BRANO DI PARTENZA:

Bill Viola è noto per la creazione di installazioni video in cui esplora i fenomeni della percezione sensoriale come via per la conoscenza di sé. Le sue opere si concentrano su temi centrali della coscienza e dell’esperienza umana, come la nascita e la morte, ispirandosi alle tradizioni mistiche, in particolare al buddismo zen, al misticismo cristiano e al sufismo islamico. Questi temi sono molto presenti nella mostra da lei curata a Palazzo Bonaparte, “Icons of Light”. Cosa significa questo titolo?
«In Australia sono cresciuta con la cultura russa. Quindi le icone facevano spesso parte del mio campo visivo, sono diventate parte del mio patrimonio. Quando Iole Siena, direttrice di Arthemisia, mi ha suggerito il titolo “Bill Viola: Icons”, mi sono sentita attratta da questo concetto, ma ho voluto aggiungere “luce” per un significato più profondo. L’immagine video è fatta di luce, sia essa proiettata o emessa da uno schermo, e naturalmente molte icone riflettono la luce, poiché sono spesso create con foglie d’oro o mosaici che brillano alla luce delle candele.
Il significato semplice della parola icona è: “un’immagine importante e duratura”; spesso si tratta della rappresentazione di un personaggio sacro o santificato, tradizionalmente usata e venerata nella Chiesa orientale. Quando Bill crea le sue immagini in movimento, soprattutto al rallentatore per enfatizzare le sue osservazioni ravvicinate, sta venerando tutti gli esseri viventi e tutto ciò che ha registrato. Il movimento e il tempo sembrano sospesi mentre sperimentiamo la sua illuminazione artistica sui soggetti».
Con The Greeting (1995), il video con tre donne che rievocano la Visitazione di Pontormo, Bill ha sperimentato un nuovo tipo di lavoro, legato all’arte antica. Può parlare dello sviluppo della sua ricerca in questo periodo?

ESERCIZI DA SVOLGERE:
• A. Stabilisci se ciascuna affermazione è coerente con il brano su Bill Viola, rispondendo sì o no e citando testualmente le parole decisive: (i) la curatrice è cresciuta in Australia con la cultura russa; (ii) il titolo "Bill Viola: Icons" è stato proposto dalla curatrice stessa; (iii) The Greeting è un video del 1995 con tre donne.
• B. Trascrivi parola per parola la parte del brano su Bill Viola che comincia con "Il significato semplice" e prosegue fino a "in questo periodo?".
Le voci riportate più avanti costituiscono materiale a sé, separato dal brano.

VOCI DEL DATASET:
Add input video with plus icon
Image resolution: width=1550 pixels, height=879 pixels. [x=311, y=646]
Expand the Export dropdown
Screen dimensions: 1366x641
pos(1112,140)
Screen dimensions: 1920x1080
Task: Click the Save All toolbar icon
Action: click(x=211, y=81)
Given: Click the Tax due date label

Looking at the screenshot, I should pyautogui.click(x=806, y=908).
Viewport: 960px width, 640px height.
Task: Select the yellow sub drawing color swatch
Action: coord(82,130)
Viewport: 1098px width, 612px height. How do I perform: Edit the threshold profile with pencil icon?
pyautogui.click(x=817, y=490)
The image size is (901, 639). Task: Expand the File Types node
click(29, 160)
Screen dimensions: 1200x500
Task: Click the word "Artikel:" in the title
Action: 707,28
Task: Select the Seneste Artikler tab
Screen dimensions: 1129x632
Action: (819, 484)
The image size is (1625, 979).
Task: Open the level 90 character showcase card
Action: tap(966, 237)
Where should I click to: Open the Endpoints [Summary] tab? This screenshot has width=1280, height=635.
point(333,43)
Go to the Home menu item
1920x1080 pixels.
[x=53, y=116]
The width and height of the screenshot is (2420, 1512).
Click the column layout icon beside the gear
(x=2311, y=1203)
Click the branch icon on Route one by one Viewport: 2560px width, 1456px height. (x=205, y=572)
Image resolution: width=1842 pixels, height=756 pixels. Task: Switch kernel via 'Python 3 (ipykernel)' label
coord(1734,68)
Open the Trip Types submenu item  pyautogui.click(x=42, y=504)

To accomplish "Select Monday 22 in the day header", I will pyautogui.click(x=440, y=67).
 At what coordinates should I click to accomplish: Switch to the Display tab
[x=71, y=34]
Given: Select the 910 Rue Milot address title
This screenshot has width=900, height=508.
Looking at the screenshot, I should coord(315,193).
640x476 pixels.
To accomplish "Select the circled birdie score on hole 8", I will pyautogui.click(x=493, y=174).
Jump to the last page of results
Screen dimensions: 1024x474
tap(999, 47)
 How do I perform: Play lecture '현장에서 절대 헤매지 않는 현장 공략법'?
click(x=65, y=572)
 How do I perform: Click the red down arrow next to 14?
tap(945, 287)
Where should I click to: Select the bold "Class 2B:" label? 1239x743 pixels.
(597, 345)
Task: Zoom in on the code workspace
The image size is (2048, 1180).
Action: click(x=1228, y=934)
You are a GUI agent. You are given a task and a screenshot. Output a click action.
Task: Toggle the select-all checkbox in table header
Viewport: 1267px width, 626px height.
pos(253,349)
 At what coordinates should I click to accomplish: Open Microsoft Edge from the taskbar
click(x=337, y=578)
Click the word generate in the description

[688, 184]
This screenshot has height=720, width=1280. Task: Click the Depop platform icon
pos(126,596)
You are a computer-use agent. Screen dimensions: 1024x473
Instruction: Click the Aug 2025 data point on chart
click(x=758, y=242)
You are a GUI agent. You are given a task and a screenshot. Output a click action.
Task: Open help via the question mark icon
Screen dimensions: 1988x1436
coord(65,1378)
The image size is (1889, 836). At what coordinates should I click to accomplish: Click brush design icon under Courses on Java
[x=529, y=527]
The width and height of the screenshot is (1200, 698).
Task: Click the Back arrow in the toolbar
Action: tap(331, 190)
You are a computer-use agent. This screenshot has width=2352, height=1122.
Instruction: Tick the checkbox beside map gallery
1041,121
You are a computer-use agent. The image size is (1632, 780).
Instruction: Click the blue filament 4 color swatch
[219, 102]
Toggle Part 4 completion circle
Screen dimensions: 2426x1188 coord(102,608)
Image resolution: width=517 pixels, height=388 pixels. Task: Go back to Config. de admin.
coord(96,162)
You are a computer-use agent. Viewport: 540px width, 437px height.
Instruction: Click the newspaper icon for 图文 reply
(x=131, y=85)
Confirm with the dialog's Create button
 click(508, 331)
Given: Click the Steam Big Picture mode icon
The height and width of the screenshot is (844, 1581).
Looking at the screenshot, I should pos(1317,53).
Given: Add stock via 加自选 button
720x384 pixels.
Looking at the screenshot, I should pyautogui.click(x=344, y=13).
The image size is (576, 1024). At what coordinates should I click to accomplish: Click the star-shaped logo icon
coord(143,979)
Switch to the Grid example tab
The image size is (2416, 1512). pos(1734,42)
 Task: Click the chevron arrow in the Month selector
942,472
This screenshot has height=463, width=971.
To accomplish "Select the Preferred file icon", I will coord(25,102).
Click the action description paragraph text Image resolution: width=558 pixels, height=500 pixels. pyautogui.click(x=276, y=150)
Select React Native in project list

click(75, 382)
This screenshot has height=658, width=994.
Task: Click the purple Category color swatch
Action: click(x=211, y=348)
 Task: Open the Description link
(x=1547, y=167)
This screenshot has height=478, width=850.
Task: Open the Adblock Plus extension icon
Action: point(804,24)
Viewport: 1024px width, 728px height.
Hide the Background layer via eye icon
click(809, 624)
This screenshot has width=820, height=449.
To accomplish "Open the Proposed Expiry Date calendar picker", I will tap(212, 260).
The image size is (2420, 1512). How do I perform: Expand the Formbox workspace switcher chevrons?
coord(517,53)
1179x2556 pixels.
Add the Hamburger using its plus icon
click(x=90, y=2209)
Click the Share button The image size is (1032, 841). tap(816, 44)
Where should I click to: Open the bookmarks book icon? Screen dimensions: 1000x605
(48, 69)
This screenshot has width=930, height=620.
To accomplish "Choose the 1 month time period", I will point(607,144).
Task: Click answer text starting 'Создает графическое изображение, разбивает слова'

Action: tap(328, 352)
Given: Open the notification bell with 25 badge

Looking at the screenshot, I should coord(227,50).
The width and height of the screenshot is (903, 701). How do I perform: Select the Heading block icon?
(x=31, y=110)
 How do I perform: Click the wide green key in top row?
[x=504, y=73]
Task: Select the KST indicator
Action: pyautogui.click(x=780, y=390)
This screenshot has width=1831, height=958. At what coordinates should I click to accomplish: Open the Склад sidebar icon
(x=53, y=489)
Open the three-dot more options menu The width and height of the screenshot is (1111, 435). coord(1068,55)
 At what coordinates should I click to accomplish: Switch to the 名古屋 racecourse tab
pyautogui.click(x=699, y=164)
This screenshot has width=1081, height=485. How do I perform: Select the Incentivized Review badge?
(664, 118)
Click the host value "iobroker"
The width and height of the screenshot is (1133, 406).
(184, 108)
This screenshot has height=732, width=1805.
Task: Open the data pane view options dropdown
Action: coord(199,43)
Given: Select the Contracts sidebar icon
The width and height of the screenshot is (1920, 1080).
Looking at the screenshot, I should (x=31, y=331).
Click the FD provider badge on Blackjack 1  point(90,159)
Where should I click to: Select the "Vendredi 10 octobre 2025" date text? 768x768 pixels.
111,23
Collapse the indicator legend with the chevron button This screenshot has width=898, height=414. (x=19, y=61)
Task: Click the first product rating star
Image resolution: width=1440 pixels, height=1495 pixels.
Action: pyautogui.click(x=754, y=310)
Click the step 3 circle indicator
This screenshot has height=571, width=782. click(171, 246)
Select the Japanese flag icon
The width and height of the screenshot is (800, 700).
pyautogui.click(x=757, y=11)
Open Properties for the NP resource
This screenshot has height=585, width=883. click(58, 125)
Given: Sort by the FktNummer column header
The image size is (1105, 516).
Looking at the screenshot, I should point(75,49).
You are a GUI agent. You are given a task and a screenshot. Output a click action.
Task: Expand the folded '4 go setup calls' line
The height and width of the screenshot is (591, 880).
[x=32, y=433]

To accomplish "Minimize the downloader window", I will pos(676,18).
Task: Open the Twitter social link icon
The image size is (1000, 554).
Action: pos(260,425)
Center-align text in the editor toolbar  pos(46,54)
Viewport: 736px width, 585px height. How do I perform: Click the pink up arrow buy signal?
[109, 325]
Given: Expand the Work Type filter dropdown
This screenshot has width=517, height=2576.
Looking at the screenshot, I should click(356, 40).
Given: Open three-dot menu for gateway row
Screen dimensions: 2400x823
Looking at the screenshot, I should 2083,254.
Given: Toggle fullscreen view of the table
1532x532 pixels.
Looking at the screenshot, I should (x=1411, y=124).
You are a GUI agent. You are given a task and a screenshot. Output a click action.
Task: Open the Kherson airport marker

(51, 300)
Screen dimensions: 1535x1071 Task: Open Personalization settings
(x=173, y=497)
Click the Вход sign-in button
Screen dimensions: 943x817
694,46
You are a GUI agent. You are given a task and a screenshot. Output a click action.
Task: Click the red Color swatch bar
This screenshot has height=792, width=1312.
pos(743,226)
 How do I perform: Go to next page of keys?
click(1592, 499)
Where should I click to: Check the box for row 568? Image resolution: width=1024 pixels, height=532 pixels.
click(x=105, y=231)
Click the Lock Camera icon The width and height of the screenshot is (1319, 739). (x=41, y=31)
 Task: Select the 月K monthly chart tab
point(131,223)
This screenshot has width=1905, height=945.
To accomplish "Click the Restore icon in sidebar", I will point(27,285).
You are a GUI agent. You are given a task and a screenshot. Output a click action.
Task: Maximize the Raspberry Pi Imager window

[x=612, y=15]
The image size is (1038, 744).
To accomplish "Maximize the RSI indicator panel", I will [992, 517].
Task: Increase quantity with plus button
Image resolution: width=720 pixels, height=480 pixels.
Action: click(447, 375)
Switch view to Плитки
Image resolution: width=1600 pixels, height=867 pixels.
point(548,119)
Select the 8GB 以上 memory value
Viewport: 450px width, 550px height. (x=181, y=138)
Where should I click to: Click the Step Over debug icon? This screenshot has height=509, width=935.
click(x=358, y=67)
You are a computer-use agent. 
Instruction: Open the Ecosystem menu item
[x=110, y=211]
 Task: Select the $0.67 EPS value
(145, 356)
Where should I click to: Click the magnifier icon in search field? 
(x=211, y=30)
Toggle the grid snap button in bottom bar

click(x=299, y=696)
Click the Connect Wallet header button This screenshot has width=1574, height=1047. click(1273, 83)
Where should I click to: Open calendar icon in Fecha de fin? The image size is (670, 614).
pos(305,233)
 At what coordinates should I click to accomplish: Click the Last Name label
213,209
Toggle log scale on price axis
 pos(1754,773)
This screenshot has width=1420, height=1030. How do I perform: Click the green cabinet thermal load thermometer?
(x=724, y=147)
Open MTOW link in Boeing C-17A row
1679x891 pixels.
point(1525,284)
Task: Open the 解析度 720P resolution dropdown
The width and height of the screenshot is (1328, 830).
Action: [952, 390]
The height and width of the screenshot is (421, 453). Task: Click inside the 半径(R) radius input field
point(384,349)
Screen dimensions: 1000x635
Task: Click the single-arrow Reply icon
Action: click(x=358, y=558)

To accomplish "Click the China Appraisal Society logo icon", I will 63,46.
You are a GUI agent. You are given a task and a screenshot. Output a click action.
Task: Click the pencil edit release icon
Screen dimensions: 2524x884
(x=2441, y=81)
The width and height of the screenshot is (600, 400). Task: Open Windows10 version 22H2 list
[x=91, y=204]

RISPOSTE PER ESERCIZIO:
• A.
(i) Sì: «In Australia sono cresciuta con la cultura russa.»
(ii) No: «Quando Iole Siena, direttrice di Arthemisia, mi ha suggerito il titolo “Bill Viola: Icons”»
(iii) Sì: «Con The Greeting (1995), il video con tre donne che rievocano la Visitazione di Pontormo»

• B.
Il significato semplice della parola icona è: “un’immagine importante e duratura”; spesso si tratta della rappresentazione di un personaggio sacro o santificato, tradizionalmente usata e venerata nella Chiesa orientale. Quando Bill crea le sue immagini in movimento, soprattutto al rallentatore per enfatizzare le sue osservazioni ravvicinate, sta venerando tutti gli esseri viventi e tutto ciò che ha registrato. Il movimento e il tempo sembrano sospesi mentre sperimentiamo la sua illuminazione artistica sui soggetti».
Con The Greeting (1995), il video con tre donne che rievocano la Visitazione di Pontormo, Bill ha sperimentato un nuovo tipo di lavoro, legato all’arte antica. Può parlare dello sviluppo della sua ricerca in questo periodo?